Après la représentation ... Entretien avec Sylvain Maurice & Constance Larrieu

L’amour en héritage

Arcady est le nom que porte le chef d’une communauté. Le phalanstère qu’il dirige accueille nombre d’inadaptés que le monde moderne et son cortège de stress et de technologies effraient. Entouré de prairies, de forêts, et d’animaux paisibles, le lieu évoque le mythique pays où les Arcadiens vivaient un bonheur simple et un amour sans passion, ni violence. A l’instar du pays idéalisé par les Grecs, Liberty House se veut un havre bucolique de paix et de tolérance.

L’héroïne du roman d’Emmanuelle Bayamack-Tam a tout juste quatorze ans lorsqu’elle découvre l’endroit qu’elle voit comme un paradis. Farah prend possession du nouveau territoire qui s’offre à elle avec volupté et jubilation. Bientôt, l’adolescente sent naître le désir en elle. Subjuguée par le « gourou » qui prône l’amour libre et sait en profiter, elle n’a de cesse d’attirer celui qu’elle convoite. Un rendez-vous chez une gynécologue va faire vaciller certaines de ses convictions. L’examen révèle que son corps largement androgyne possède des attributs féminins atrophiés et tend à se viriliser. 

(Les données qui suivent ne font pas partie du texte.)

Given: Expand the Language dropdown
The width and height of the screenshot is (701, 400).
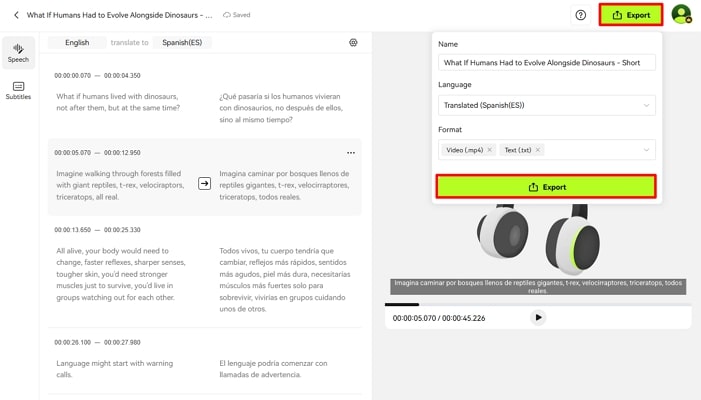Looking at the screenshot, I should [x=646, y=105].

L’adolescente commence alors une grande enquête loufoque qui doit l’amener à comprendre ce que signifie être une femme ou être un homme. La fin de l’innocence vient le jour où la communauté, qui se disait libertaire et généreuse, rejette d’une seule voix, un jeune migrant. Farah quitte Liberty House mais acquiert sa propre liberté, celle d’être elle-même, avec pour tout bagage, sa vitalité, et la conviction chevillée au corps que « l’amour existe » .

Lumineuses métamorphoses

Quand Sylvain Maurice a lu Arcadie , « il a su que c’était un roman pour lui. Parce qu’il racontait le destin d’une jeune ado et le ton, assez inédit, un peu provoquant, le touchait profondément » . Le travail d’adaptation n’en est pas moins difficile. Ne retenir que quinze pour cent d’une oeuvre littéraire impose des choix que le plateau, seul, valide. Pari réussi pour cette adaptation sensible et haute en couleurs.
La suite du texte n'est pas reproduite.